WWII German army major

Werner Pluskat (1912 – 11 June 2002) was a major, commanding the 1st Battalion of the 352nd Artillery Regiment of the German 352nd Infantry Division during the Allied invasion in Normandy.

He was credited in the movie The Longest Day, a film about the D-Day invasion, with being the first German officer who saw the Allied invasion fleet on 6 June 1944, heading toward their landing zone at Omaha Beach. In an interview to the French news broadcast "Cinq Colonnes à la Une" aired on June 6, 1964 for the 20th anniversary of the Allied invasion in Normandy, Pluskat confirms this depiction: "twenty years ago, I was on this very place, as the first German officer to have witnessed the approaching of the Allied flottilla".

However, Heinrich "Hein" Severloh, a German machine gunner on Omaha Beach that day, wrote in his book WN62: A German Soldier's Memories of the Defence of Omaha Beach, Normandy, June 6, 1944 that Pluskat was not with his unit the day of the invasion and "was not truthfully portrayed" in the film. Pluskat's men fired their guns on Omaha Beach until they ran out of ammunition.

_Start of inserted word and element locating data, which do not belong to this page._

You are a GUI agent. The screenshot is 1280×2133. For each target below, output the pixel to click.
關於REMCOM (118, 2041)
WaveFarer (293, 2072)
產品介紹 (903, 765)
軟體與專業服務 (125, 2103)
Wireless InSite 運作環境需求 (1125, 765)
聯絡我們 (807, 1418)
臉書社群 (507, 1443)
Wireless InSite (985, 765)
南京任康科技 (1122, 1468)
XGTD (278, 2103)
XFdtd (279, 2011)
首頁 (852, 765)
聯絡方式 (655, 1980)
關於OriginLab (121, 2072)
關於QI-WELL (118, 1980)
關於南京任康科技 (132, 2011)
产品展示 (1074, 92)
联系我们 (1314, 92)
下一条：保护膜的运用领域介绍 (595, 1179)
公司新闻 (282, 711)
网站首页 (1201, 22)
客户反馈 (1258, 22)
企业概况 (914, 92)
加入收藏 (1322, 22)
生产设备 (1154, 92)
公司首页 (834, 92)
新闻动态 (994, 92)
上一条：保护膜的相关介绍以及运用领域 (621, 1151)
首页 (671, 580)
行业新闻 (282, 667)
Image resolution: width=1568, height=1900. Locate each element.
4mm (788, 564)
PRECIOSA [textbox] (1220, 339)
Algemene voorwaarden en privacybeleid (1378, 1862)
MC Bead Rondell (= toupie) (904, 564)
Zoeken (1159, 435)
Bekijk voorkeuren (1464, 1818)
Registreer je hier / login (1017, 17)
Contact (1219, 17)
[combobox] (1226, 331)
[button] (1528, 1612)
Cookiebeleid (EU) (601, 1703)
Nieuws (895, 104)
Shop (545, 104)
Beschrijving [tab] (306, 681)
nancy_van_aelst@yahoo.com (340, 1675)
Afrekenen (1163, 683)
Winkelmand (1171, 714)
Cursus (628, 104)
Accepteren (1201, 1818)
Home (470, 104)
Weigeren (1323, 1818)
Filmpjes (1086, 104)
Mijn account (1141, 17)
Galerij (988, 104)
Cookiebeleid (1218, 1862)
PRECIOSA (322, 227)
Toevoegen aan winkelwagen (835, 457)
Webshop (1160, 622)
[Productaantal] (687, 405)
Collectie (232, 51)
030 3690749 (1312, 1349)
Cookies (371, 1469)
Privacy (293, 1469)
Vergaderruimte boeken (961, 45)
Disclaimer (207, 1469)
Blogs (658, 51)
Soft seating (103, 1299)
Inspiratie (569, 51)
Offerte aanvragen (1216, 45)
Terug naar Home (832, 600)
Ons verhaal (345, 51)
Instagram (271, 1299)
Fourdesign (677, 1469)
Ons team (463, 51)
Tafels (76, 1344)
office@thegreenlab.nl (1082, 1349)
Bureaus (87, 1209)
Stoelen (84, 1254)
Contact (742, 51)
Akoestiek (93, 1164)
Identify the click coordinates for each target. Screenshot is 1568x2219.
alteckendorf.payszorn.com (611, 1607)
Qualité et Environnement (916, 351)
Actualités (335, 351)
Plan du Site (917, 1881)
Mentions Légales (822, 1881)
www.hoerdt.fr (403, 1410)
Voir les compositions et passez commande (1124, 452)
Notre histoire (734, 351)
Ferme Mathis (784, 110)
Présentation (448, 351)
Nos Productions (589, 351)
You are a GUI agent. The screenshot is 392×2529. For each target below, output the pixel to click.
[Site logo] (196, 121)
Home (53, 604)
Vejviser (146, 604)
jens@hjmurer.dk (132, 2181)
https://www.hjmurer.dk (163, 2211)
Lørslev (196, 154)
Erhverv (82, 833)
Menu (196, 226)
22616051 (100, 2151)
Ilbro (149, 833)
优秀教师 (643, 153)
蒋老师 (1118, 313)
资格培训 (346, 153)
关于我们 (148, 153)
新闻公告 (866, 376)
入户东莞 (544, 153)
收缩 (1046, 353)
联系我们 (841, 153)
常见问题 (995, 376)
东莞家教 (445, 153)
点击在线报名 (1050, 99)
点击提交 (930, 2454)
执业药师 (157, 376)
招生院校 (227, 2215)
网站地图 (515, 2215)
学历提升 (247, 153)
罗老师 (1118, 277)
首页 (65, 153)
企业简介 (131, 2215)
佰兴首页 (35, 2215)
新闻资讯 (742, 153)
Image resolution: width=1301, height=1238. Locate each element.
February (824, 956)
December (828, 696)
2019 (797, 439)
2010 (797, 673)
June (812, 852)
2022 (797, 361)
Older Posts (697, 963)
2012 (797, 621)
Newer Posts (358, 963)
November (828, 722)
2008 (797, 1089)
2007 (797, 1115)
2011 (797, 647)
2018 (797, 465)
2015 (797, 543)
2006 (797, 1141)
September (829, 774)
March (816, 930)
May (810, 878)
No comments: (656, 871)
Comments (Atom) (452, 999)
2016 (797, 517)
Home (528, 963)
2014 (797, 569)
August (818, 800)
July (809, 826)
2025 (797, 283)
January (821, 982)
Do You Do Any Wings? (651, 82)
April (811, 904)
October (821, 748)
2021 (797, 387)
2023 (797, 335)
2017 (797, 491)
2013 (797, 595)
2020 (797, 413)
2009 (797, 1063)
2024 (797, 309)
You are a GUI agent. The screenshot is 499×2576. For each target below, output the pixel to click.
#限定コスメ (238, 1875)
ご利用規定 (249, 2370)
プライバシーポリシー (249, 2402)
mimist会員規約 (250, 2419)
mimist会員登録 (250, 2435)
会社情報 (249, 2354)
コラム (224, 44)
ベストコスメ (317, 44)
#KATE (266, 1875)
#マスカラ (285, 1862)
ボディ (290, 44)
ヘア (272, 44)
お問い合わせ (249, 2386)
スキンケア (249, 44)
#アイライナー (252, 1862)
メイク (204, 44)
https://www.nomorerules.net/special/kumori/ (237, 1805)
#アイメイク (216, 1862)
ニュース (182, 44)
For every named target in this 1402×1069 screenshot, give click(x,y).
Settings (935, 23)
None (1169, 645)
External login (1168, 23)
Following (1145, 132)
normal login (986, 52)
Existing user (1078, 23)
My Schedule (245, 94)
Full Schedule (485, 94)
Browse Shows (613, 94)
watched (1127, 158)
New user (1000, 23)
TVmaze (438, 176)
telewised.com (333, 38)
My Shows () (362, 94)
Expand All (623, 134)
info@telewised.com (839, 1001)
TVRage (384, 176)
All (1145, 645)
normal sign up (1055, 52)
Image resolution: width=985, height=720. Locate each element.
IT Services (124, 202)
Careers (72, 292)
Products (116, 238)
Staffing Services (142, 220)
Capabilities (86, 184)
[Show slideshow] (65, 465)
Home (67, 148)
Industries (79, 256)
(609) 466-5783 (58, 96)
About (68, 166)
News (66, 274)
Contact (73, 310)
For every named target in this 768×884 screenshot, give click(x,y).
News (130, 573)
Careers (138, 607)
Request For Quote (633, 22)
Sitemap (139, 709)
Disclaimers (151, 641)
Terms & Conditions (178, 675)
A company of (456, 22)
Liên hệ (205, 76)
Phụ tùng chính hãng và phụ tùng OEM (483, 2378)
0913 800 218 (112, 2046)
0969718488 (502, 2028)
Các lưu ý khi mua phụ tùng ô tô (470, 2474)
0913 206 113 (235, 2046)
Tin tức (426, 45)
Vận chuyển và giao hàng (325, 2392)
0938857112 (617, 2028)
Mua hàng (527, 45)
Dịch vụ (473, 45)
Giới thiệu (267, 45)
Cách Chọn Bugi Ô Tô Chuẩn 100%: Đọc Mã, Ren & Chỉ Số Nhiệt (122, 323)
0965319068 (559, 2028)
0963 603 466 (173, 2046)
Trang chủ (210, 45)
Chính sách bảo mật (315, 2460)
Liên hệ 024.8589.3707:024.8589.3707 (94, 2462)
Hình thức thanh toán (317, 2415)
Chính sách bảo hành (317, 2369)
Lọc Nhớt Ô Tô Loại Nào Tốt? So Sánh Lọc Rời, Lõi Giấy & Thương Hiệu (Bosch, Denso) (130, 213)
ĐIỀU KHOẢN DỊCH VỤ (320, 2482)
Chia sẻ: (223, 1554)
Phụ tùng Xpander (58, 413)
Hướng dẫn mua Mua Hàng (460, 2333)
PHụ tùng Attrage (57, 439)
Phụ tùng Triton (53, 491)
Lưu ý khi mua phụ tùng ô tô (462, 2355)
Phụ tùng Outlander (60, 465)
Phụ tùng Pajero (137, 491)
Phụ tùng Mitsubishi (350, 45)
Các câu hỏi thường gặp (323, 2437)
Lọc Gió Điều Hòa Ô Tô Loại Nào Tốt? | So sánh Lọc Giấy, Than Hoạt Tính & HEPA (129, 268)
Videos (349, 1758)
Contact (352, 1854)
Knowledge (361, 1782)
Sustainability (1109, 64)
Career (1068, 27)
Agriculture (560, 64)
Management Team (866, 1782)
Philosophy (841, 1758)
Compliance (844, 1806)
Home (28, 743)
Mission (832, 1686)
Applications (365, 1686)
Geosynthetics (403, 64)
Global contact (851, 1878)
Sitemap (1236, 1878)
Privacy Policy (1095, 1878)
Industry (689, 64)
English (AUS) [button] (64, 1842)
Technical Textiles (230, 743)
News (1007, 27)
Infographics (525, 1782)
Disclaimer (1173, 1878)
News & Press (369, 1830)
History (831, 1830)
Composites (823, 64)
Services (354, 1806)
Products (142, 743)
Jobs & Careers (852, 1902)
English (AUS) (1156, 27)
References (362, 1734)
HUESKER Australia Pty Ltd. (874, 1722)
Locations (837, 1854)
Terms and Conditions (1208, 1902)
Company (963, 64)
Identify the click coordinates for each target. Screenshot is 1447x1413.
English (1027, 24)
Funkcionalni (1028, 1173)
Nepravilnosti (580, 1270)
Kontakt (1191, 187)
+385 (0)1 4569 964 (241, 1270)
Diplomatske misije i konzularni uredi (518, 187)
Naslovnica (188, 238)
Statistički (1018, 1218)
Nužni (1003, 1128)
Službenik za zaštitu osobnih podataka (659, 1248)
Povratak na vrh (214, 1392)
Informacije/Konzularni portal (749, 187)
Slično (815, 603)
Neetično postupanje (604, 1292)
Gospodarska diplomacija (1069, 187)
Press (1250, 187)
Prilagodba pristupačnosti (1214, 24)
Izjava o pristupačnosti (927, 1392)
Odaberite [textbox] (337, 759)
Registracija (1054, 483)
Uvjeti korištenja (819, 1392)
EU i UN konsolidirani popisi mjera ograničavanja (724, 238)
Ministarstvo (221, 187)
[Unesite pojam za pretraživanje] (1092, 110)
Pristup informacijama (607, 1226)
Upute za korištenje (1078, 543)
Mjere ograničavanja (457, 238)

Oberleutnant (M.A.) Walter Ohmsen, commander of the Crisbecq Battery, was also credited with being the first to discover the Allied invasion fleet through the battery rangefinder.

Pluskat was with Generalleutnant Kurt Dittmar when they surrendered to soldiers of the U.S. 30th Infantry Division at Magdeburg on 23 April 1945.

For the production of The Longest Day, Pluskat was one of many Axis and Allied military consultants to have actually been on the beach on June 6. In the film, he was portrayed by Hans Christian Blech.